_WORK TO COMPLETE_
Retype the listing below without any changes, starting at its first line and ending at the line containing "will (47, 444).", including that line.

[Records taken from a collection]
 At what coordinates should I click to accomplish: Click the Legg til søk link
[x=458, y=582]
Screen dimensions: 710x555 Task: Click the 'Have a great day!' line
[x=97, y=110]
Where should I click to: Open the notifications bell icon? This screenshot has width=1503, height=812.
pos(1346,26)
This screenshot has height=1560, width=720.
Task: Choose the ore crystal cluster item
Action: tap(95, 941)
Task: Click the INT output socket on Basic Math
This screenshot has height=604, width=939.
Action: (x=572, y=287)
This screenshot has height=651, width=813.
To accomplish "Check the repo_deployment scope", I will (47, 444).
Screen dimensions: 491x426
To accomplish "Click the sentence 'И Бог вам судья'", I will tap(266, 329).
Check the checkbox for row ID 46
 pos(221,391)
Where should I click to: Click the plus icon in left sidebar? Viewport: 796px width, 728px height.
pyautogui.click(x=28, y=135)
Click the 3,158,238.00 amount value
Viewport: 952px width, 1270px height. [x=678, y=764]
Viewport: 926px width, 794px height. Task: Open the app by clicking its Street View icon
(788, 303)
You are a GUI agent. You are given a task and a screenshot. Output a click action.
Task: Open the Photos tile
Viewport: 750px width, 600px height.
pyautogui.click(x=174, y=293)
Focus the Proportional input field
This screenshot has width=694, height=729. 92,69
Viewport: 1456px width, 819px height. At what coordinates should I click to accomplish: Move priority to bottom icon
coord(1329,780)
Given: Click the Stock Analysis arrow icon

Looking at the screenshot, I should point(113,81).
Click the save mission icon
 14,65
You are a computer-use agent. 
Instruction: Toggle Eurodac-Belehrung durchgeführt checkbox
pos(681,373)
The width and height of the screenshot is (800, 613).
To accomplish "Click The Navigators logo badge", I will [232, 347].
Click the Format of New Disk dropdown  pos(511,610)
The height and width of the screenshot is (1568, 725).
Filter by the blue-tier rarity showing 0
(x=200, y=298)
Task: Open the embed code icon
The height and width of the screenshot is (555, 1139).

_EXPECTED ANSWER_
 At what coordinates should I click to accomplish: Click the Legg til søk link
[x=458, y=582]
Screen dimensions: 710x555 Task: Click the 'Have a great day!' line
[x=97, y=110]
Where should I click to: Open the notifications bell icon? This screenshot has width=1503, height=812.
pos(1346,26)
This screenshot has height=1560, width=720.
Task: Choose the ore crystal cluster item
Action: tap(95, 941)
Task: Click the INT output socket on Basic Math
This screenshot has height=604, width=939.
Action: (x=572, y=287)
This screenshot has height=651, width=813.
To accomplish "Check the repo_deployment scope", I will (47, 444).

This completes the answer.